China's ZTE has reported healthy growth in sales and profits over the first nine months of the year despite worsening conditions and a trade dispute with the US.

The company, which sells network equipment and handsets, reported a 4.4% year-on-year increase in revenues, to 71.6 billion Chinese yuan ($10.6 billion), and 9.8% growth in net profit, to RMB2.9 billion ($430 million).

ZTE Corp. (Shenzhen: 000063; Hong Kong: 0763)'s recent growth has not been as impressive as that of Huawei Technologies Co. Ltd. , its bigger Chinese rival.

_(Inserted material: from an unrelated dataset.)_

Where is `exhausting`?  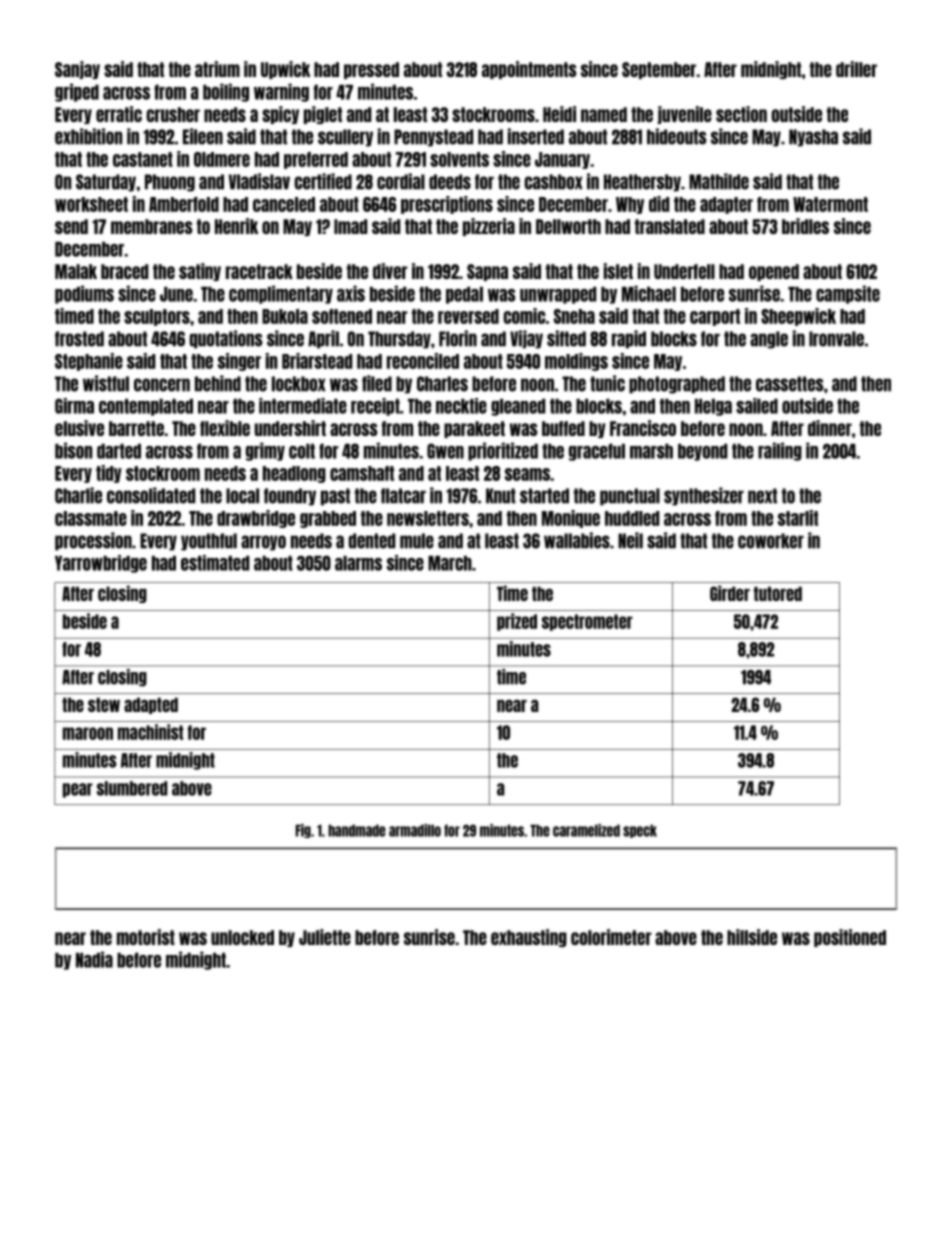
exhausting is located at coordinates (529, 938).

But its growth contrasts with the declines at Sweden's Ericsson AB (Nasdaq: ERIC) and Finland's Nokia Corp. (NYSE: NOK), which have blamed a weak spending environment for their current difficulties. (See Nokia Forecasts Sales Decline in 2017, Shares Fall, Ericsson Swings to First Net Loss in 4 Years and Is There No Stopping Huawei?)

Unlike Ericsson and Nokia, both ZTE and Huawei maintain large handset businesses, which makes direct comparisons awkward, but their carrier network divisions appear to have held up despite the spending slowdown.

ZTE did not break out results for the first nine months of the year but did flag growth in all three units -- carrier, enterprise and handsets -- when recently reporting earnings for the first half.

Market watchers believe low-cost and increasingly innovative competition from ZTE and Huawei is adding to the pressure on Western vendors. While both Chinese players remain locked out of opportunities in the US market -- where policymakers have expressed concern about their close ties to the Chinese government -- they continue to make progress elsewhere and count many of Europe's biggest service providers as major customers.


For all the latest news from the wireless networking and services sector, check out our dedicated Mobile content channel here on Light Reading.


Not all is rosy, however. ZTE could still get hit by US export restrictions for allegedly violating government sanctions imposed on Iran. That could stop it from using components developed by several US companies that currently form part of its supply chain.

And like Ericsson and Nokia, it has called attention to the spending squeeze in the equipment market. "As a whole, the telecommunications market is under pressure," it said in a company statement.

ZTE said that most of its revenue growth has come from the sale of 4G system and optical transmission products at home and abroad, as well as the take-up of handsets.